» Stored dataset entries
--- begin ---

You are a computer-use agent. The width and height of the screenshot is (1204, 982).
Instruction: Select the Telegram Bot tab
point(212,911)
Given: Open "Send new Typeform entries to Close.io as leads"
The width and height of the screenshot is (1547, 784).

--- end ---
--- begin ---

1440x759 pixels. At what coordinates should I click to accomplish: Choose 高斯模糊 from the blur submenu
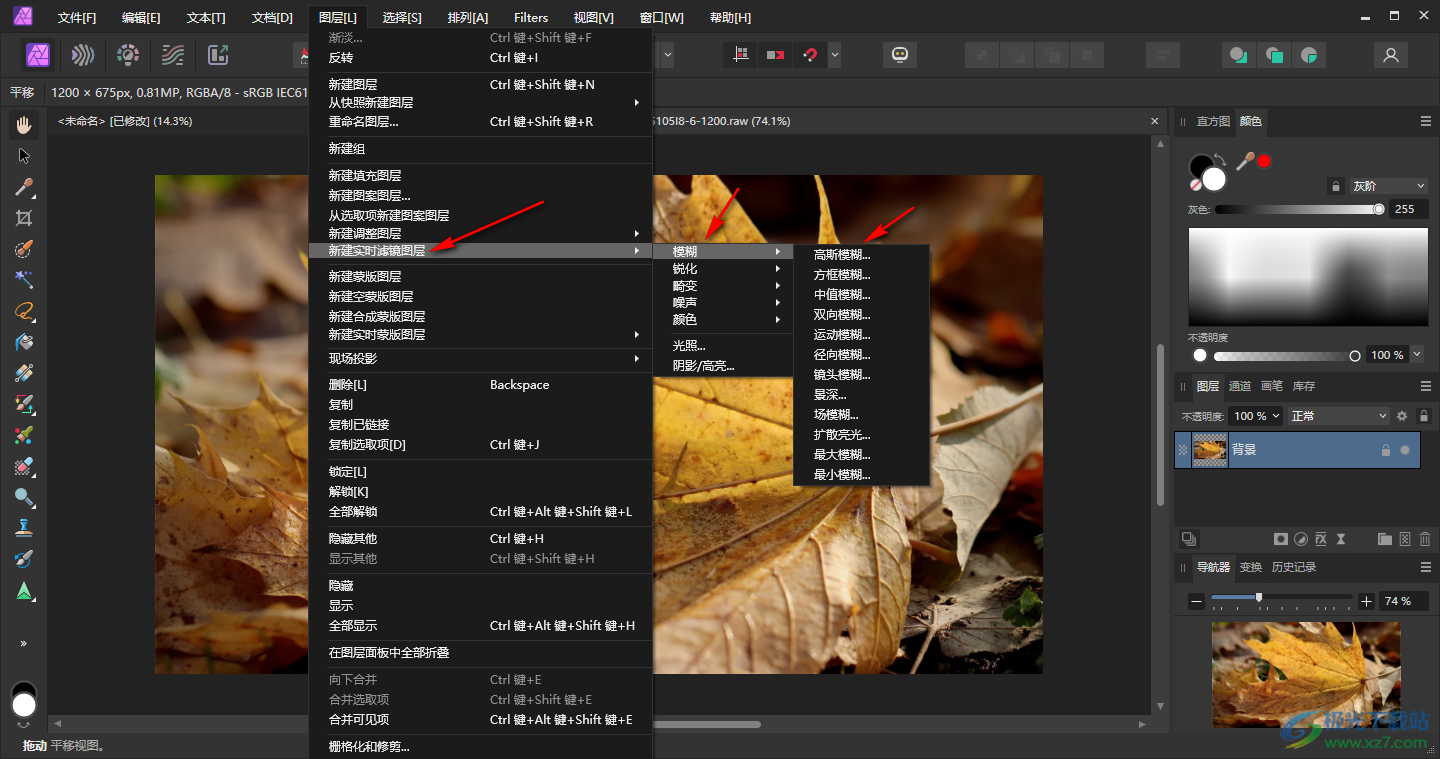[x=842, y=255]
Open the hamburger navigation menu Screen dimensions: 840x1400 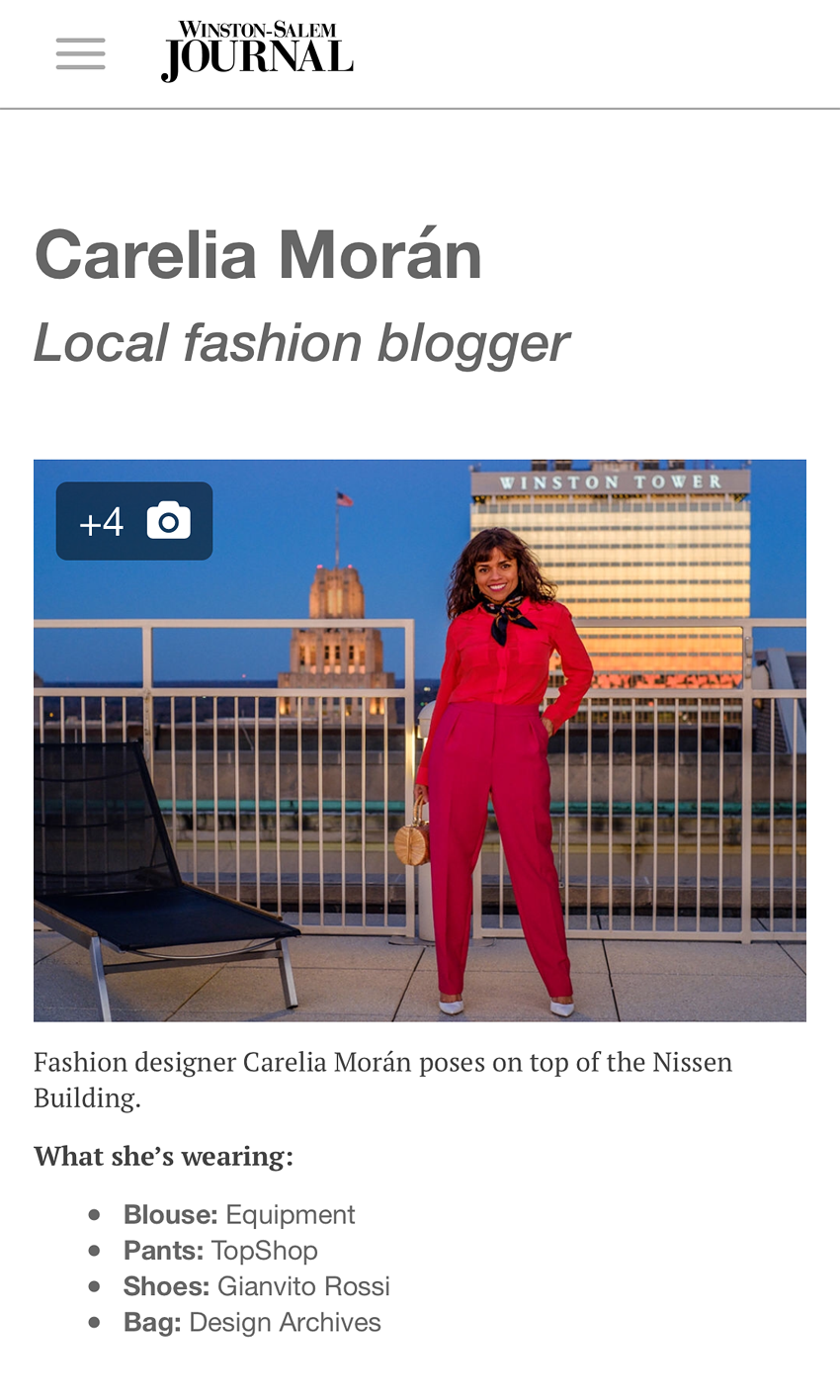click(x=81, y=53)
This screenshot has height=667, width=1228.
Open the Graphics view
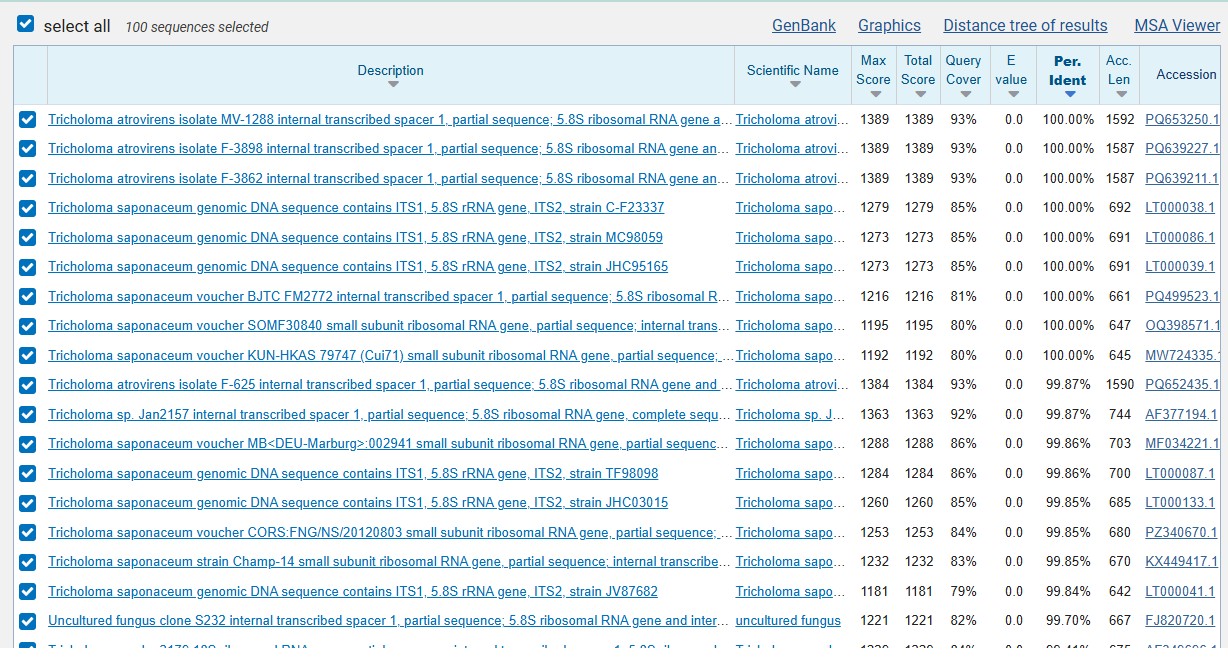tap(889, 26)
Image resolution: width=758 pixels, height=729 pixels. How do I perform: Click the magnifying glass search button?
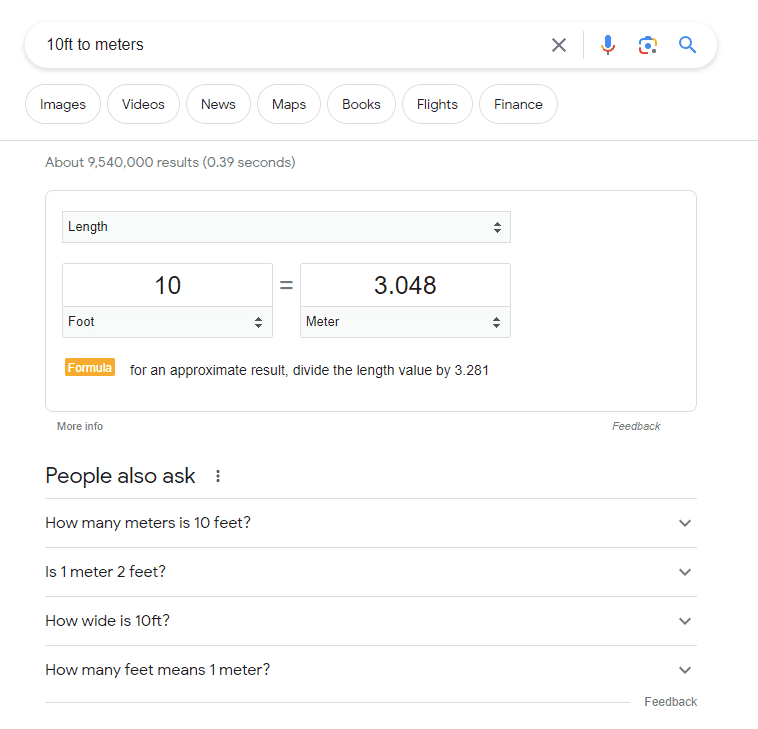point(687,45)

--- end ---

» TO BE DONE
Report how many lines of the material above contain the string "width". Give only the number.

» FINAL RESULT
4